Mutual funds, bonds and CD’s – unlike Annuity ownership – may subject Social Security income to taxation.

Single taxpayers who have adjusted gross incomes of $25,000 or more and married couples with adjusted gross incomes of $32,000 or more are subject to paying ordinary income taxes on from 50% to as much as 85% of their social security income. Mutual fund dividends, capital gains and bond income (even tax free bonds), CD and other savings and money market interest all count in the formula to determine adjusted gross income.

Because earnings and interest earned in annuities are tax deferred, they do not count in the social security formula, for as long as it remains in the annuity. Ask your clients and prospects that have CD’s, savings accounts or muni-bonds if they are paying taxes on Social Security. If the answer is yes, ask them how they feel about paying taxes (often times they are not using the earnings, so why pay taxes on them).

By repositioning their assets, you may be able to eliminate these earnings from the Social Security formula and possibly eliminate the taxes they are paying on Social Security Benefits.

Example:

Jack and Mary are retired and receive Social Security benefits of $18,000 per year.
Jack receives a pension of $20,000 per year.
This income of $38,000 is enough for them to live on.

They also have CD’s that total $200,000 and earn 4% for $8,000 income. They don’t spend this.
They also have $100,000 of tax-free muni bonds that earn 5% for another $5,000 income. They reinvest this income also.

- [Raw data]
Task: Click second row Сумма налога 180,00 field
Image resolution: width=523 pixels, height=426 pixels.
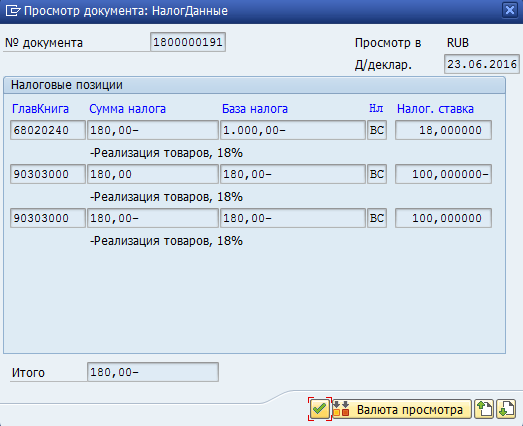Action: 153,174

- [Exercise task A]
In the passage on Social Security taxation, why do annuity earnings stay out of the formula that decides whether Social Security income is taxed? Answer in one to three sentences.
- [Exercise task B]
Carry on the passage on Social Security taxation, starting after its last sentence.

- [Result A]
Earnings and interest in an annuity are tax deferred, so they do not count in the Social Security formula as long as they remain in the annuity. Mutual fund dividends, capital gains, bond income, and CD, savings, and money market interest do count toward adjusted gross income.

- [Result B]
To see if they are taxed they must add one-half of their SS benefit, plus the pension, CD income and muni bond income together (9,000 + 20,000 + 8,000 + 5,000). This total is $42,000. This exceeds the $32,000 limit for married filing jointly, so 50% of their benefit (50% of $18,00), $9,000 is subject to taxation.

Now, if we reposition assets they aren’t using into fixed annuities, we could eliminate the Social Security tax. Transfer CD’s and muni bonds into an annuity. They eliminate $13,000 (of income they weren’t using) from the social security formula, thus lowering their income formula to $29,000.

By making these changes you have eliminated the clients Social Security benefit from being taxed. You have also given the client fixed income and removed the risk of the bond portfolio dropping if interest rates rise.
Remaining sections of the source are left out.